Early this year, the “myth of unity” was still widely believed. It was pretty common to hear church leaders make the claim that all Orthodox Christians in America were united under the Russian Archdiocese until 1917 or 1921. Now, though, you’d be hard-pressed to find someone saying that. Most everyone seems to generally acknowledge the reality that the Russian Archdiocese did not, in fact, include every American Orthodox Christian. That claim has been replaced by another: that everyone should have been in the Russian Archdiocese — that the Russian Archdiocese was the rightful, canonical authority in America, regardless of whether everyone recognized it at the time.
This shift, from “what was” to “what should have been,” has accompanied a greater reliance on evidence. There seems to have been a general realization that we can no longer simply make bald statements, not based on facts. People still make claims for their favorite jurisdictions, but those claims seem to be more grounded in evidence than they were a year ago. The more we can get away from cherry-picking our facts, or ignoring evidence altogether, the better off we’ll be.

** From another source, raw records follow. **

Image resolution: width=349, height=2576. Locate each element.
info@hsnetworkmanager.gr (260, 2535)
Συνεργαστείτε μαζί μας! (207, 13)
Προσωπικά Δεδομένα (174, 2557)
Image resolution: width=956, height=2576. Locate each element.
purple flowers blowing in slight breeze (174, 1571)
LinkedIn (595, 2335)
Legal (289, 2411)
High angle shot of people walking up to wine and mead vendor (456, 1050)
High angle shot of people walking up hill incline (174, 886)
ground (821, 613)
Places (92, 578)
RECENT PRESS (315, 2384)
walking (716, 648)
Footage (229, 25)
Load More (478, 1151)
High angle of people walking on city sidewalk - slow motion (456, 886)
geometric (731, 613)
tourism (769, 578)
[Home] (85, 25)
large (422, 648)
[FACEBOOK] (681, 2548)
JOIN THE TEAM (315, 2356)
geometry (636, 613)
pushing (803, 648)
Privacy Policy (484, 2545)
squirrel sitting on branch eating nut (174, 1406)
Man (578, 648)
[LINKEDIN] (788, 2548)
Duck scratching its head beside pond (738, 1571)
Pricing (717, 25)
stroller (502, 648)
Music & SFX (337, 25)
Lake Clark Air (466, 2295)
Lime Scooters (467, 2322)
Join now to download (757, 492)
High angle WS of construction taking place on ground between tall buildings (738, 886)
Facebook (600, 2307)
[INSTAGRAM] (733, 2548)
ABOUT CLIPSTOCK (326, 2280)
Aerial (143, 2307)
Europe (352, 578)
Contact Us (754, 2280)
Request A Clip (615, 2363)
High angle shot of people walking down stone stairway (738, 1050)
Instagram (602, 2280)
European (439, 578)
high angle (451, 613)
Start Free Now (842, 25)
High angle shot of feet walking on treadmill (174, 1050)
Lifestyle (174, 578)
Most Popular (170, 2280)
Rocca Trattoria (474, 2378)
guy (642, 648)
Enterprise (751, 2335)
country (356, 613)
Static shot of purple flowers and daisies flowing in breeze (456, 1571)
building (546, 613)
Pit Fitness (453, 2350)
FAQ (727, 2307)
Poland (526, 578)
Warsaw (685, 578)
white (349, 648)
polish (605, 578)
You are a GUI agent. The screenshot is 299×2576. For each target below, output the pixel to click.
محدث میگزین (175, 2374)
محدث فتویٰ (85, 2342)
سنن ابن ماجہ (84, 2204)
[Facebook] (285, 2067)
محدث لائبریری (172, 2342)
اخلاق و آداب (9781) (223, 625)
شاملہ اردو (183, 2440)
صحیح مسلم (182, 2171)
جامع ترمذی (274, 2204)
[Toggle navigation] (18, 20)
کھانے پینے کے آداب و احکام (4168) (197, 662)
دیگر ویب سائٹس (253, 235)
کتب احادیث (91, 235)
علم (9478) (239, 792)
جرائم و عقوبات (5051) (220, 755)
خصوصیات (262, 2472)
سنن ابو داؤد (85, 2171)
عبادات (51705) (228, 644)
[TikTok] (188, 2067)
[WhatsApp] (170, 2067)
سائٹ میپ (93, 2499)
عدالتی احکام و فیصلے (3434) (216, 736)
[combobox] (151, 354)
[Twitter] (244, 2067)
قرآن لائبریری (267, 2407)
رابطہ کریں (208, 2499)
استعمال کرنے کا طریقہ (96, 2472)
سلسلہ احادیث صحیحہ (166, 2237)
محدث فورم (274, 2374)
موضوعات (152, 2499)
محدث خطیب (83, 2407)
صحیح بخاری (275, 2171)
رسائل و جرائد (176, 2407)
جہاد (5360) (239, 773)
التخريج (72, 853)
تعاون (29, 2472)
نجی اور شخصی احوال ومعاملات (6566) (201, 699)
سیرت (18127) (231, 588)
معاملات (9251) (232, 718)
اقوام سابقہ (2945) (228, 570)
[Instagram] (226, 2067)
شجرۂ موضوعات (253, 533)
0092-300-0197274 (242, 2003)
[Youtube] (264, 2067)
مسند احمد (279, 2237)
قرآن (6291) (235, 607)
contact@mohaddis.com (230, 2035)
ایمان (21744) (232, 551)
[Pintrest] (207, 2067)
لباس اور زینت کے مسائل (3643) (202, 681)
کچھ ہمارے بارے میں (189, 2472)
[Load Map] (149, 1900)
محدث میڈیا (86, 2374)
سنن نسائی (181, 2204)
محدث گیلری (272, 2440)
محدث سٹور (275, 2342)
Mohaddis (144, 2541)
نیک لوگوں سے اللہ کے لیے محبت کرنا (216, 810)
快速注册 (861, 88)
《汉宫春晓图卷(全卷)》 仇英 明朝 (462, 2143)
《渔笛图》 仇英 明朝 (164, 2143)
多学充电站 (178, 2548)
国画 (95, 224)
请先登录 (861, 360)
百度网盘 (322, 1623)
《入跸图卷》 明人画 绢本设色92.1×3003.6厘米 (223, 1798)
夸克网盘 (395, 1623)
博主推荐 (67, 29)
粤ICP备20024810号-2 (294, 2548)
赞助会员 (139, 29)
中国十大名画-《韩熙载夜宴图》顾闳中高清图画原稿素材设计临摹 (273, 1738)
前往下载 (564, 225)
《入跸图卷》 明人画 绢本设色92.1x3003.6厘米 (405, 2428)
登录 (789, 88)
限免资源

It has been a year of transition in other respects, as well. This year witnessed the retirement of Fr. John Erickson, the longtime church history professor at St. Vladimir’s Seminary, and arguably the leading authority on American Orthodox history. (Although Fr. John has by no means disappeared, and we hope to see even more of his work now that he is no longer in the classroom.) Also in 2009, our own executive director, Fr. Oliver Herbel, was awarded a PhD in Historical Theology from Saint Louis University. I point this out not only because of Fr. Oliver’s position with SOCHA, but also because he is one of only a handful of academics with an expertise in American Orthodox history.
This year, of course, saw the arrival of SOCHA, our website, and my own podcast on Ancient Faith Radio. The summer’s conference at St. Vladimir’s Seminary paid considerable attention to the question of our history in America. The pan-Orthodox mandate of regional Episcopal Assemblies has also led to a heightened interest in our history — it seems that forward-thinking developments often inspire a reevaluation of the past. That reevaluation is made all the more exciting by new discoveries, such as story of Orthodoxy in colonial Virginia.
In many respects, 2009 has been a year of great tumult and change in American Orthodoxy in general. In terms of our historical thinking, I daresay there has never been a year quite like 2009. I cannot possibly convey my amazement at the sheer numbers of people who want to learn about American Orthodox history. When we started this website, we expected a few dozen, or perhaps a hundred people to follow our work. Instead, it has been thousands.